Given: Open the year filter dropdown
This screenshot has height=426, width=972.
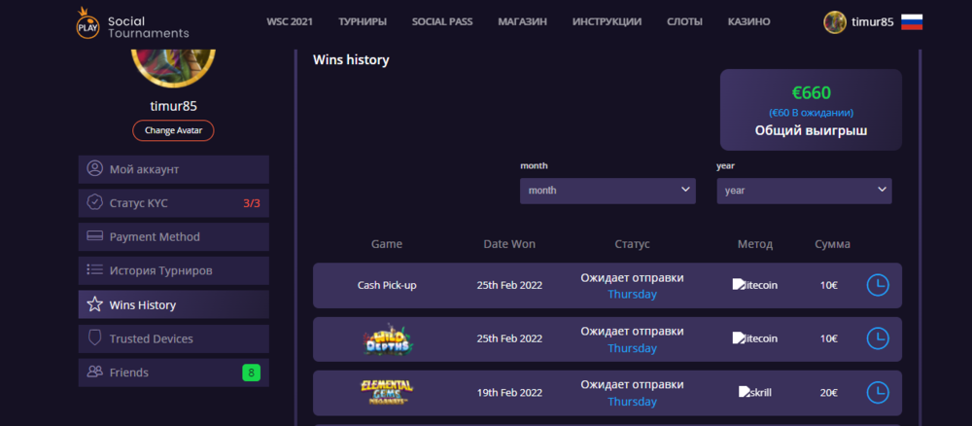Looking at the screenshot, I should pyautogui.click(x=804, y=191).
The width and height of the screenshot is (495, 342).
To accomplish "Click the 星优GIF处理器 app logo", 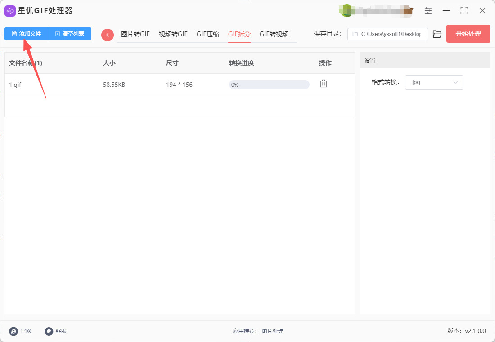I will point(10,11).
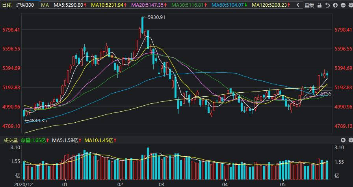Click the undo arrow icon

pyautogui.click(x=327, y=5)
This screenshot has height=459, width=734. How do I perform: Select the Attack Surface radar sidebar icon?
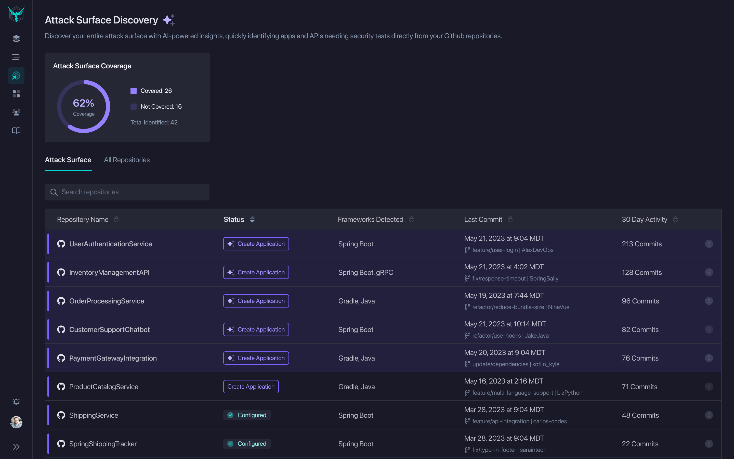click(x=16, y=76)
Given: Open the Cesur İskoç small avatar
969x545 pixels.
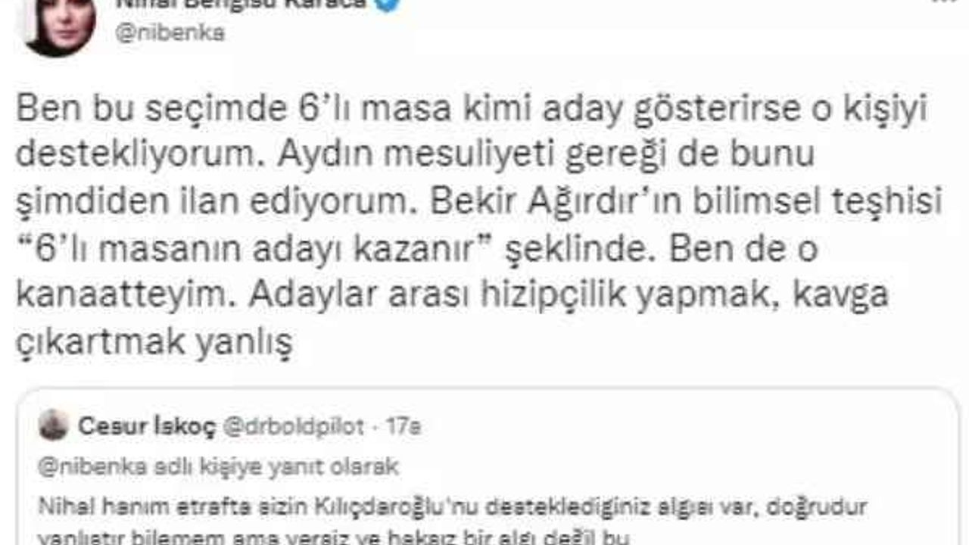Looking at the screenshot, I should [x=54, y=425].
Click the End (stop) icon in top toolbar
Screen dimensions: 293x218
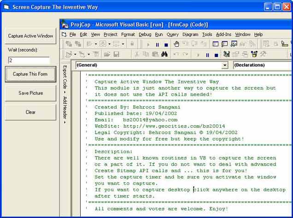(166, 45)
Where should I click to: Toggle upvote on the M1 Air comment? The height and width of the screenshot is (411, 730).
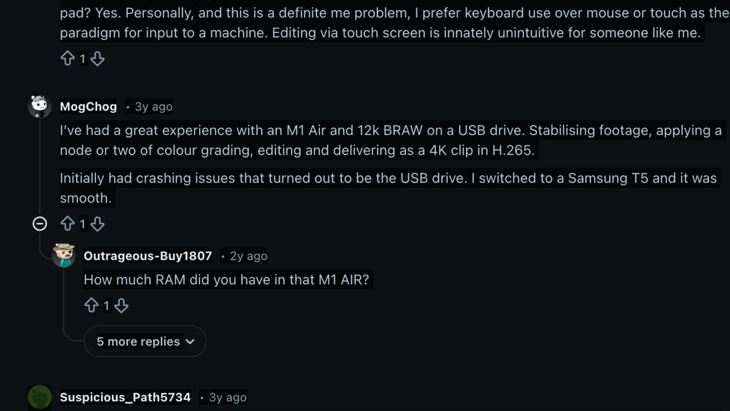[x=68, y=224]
---
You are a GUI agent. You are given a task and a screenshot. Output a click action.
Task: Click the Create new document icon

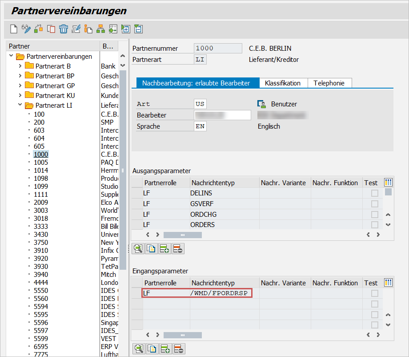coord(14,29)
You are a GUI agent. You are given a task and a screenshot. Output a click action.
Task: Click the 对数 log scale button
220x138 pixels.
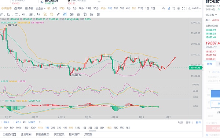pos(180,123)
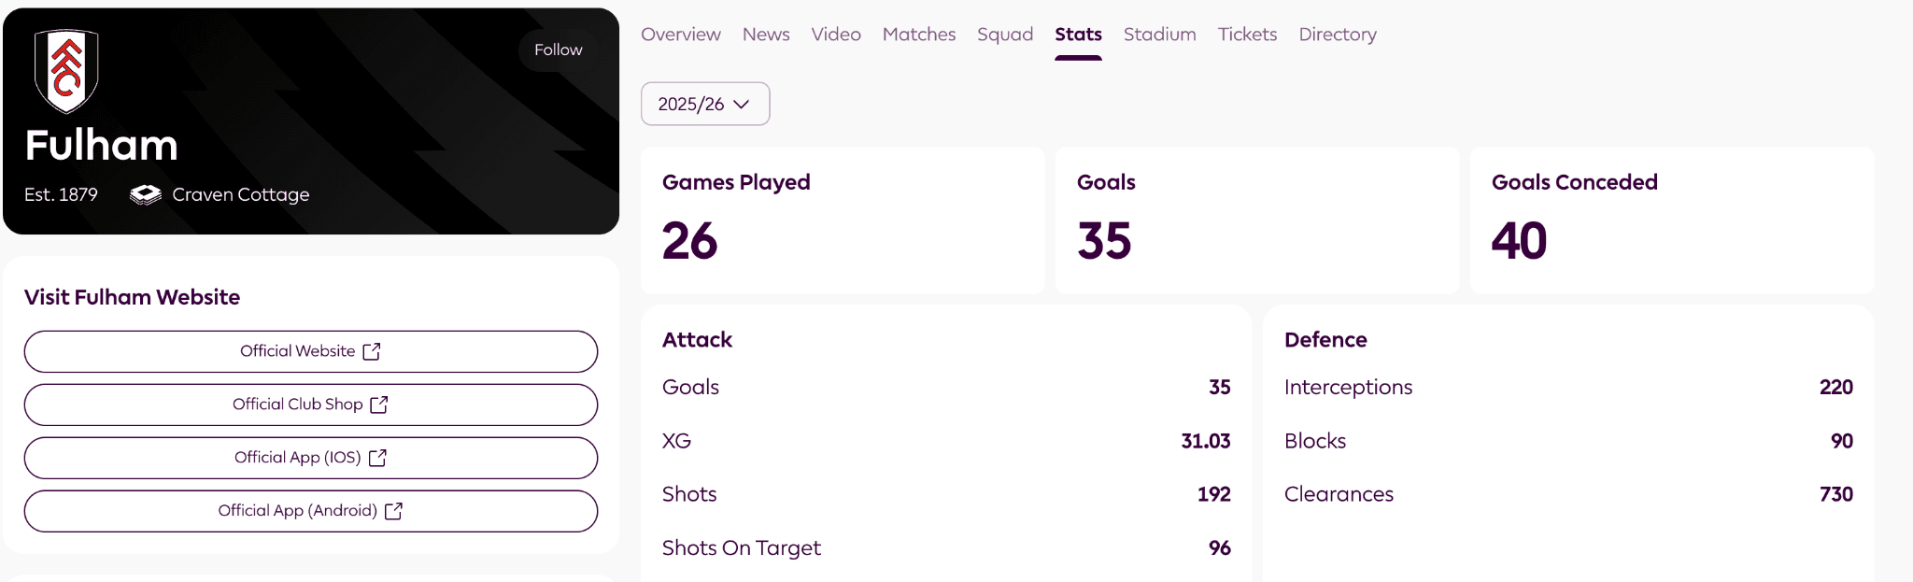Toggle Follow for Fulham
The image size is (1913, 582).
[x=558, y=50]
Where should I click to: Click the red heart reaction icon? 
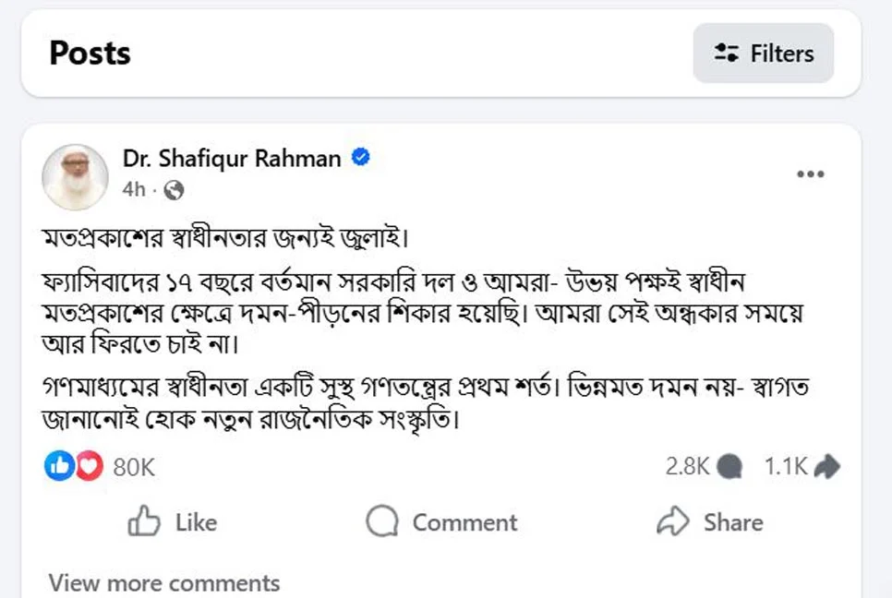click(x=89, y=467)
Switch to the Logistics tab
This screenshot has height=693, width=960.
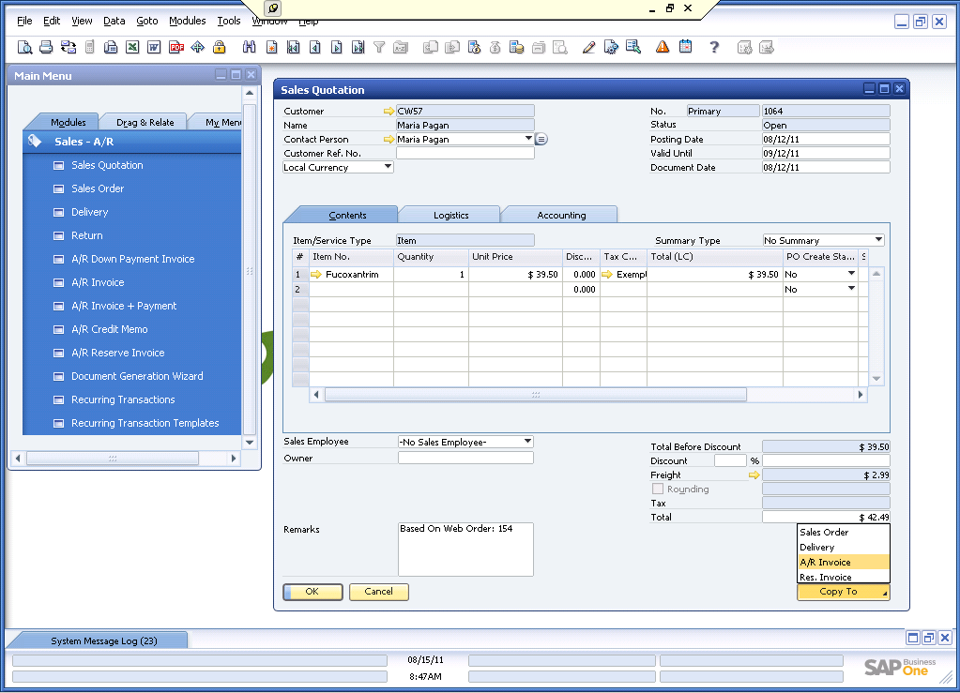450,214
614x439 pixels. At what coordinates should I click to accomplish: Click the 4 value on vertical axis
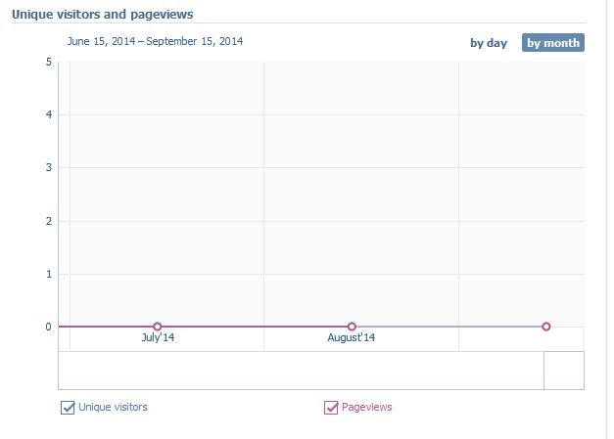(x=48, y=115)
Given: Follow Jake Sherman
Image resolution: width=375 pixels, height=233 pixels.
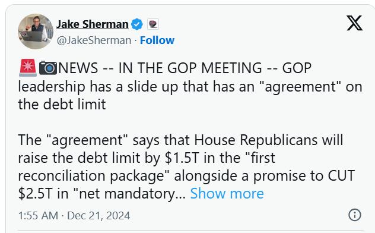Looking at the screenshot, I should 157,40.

- _Given request_:
Print the records again line for line, from the line containing "Where should I click to: Click" through the line containing "Looking at the screenshot, I should 157,40.", both included. Leave out the pictures.

- _Result for this exercise_:
Where should I click to: Click the red heart reaction icon? 
click(x=89, y=467)
Switch to the Logistics tab
This screenshot has height=693, width=960.
450,214
614x439 pixels. At what coordinates should I click to accomplish: Click the 4 value on vertical axis
(x=48, y=115)
Given: Follow Jake Sherman
Image resolution: width=375 pixels, height=233 pixels.
Looking at the screenshot, I should 157,40.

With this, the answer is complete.